Die Friedhofskapelle war ein kleines Gebäude mit einem spitz zulaufenden Türmchen, dessen zerbrechlich-filigrane Konstruktion aufgrund einer hochgradig geschickten Statik gleich zwei tonnenschwere Glocken zu tragen vermochte. Trotz seiner kleinen Abmessungen wurde nicht auf die Andeutung eines Strebewerks verzichtet, das die wenigen Glasfenster weitgehend verdeckte und dem kleinen Gebäude mit seinen Fialen und Wasserspeiern ein beinahe verspieltes, ja geradezu märchenhaftes Erscheinungsbild verlieh.

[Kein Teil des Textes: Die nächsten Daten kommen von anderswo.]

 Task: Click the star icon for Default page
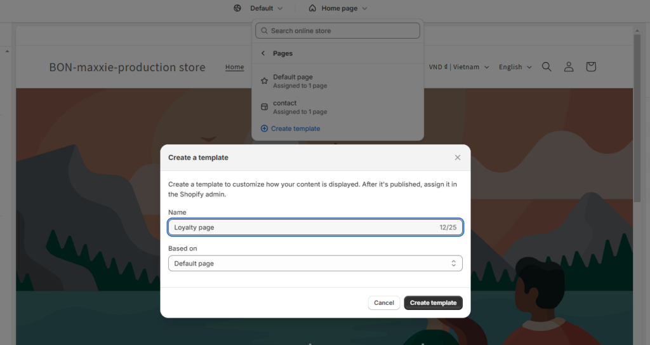click(264, 81)
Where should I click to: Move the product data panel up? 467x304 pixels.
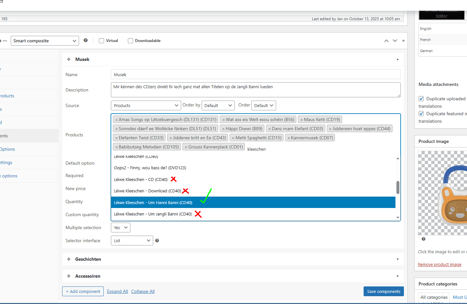click(386, 41)
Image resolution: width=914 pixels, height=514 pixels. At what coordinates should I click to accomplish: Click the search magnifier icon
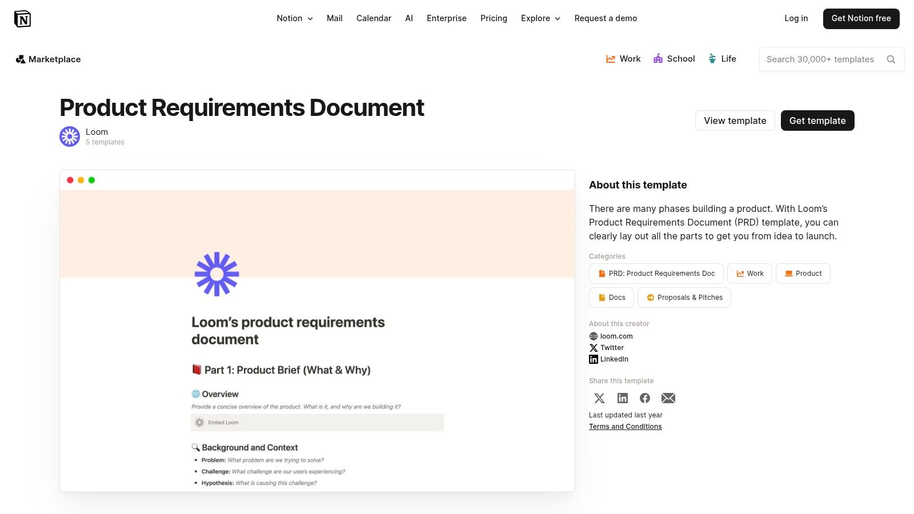[x=891, y=59]
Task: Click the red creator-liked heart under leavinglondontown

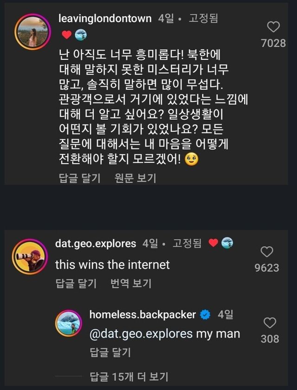Action: 66,35
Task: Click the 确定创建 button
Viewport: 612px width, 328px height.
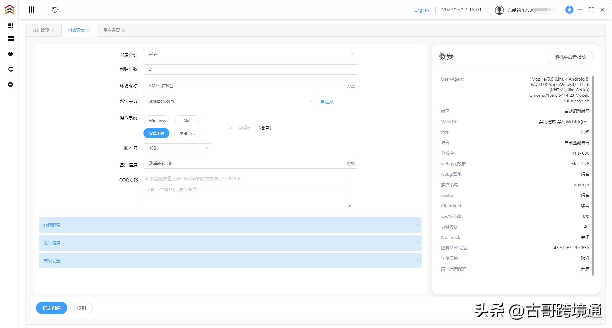Action: point(51,308)
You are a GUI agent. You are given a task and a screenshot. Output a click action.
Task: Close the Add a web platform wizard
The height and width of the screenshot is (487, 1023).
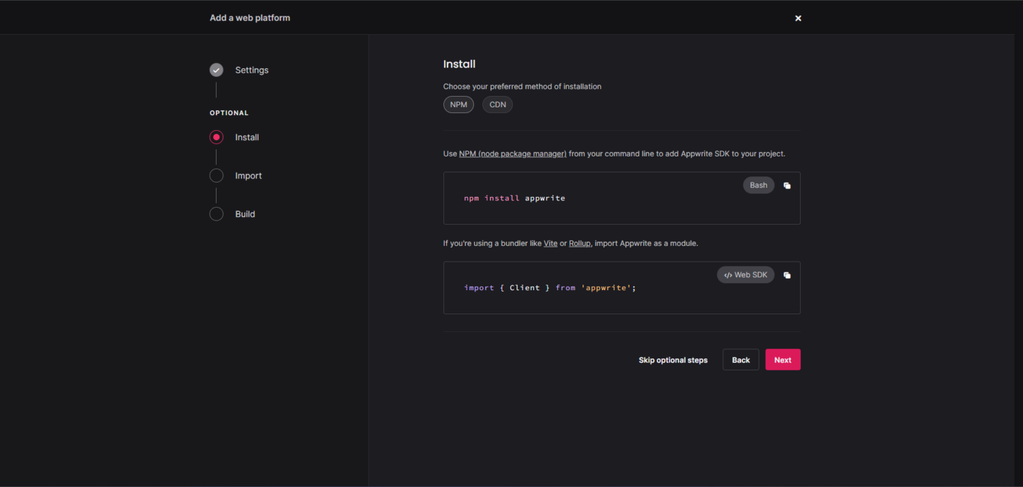point(798,18)
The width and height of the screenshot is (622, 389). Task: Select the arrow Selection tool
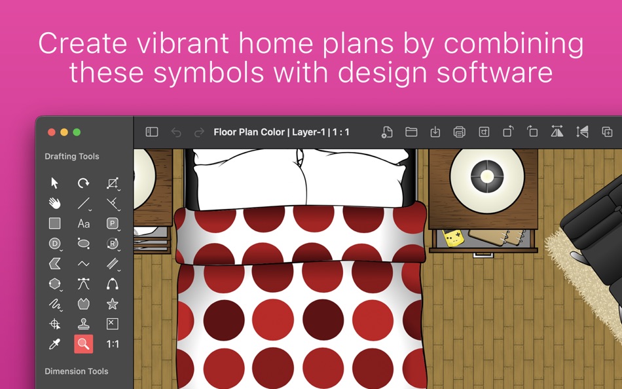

Die Kapelle war sehr alt, errichtet wurde sie weit bevor man sich dazu entschlossen hatte, einen funktionstüchtigen Friedhof um sie herum anzulegen. In der grauen Vorzeit nämlich hatte man die Toten in einem entfernten Wäldchen bestattet, häufig nur in notdürftig ausgehobenen Gräbern verscharrt, so dass ihre fahlen, teils von Fäulnis zerschlissenen Gesichter vor allem nach starken Regengüssen im Matsch und unter Pfützen viel zu oft zum Vorschein gekommen waren. Häufig wurden Kinder von den Toten in ihren Bann gezogen, denn viele waren die Nachkommen der Verscharrten, deren Seelen noch nicht bereit für den Übergang in die ewige Ruhe waren und begierig danach strebten, das ein oder andere Unerledigte noch zu Ende zu bringen oder einfach nur, um in ätherischen Kontakt mit den lebenden Nachfahren zu treten.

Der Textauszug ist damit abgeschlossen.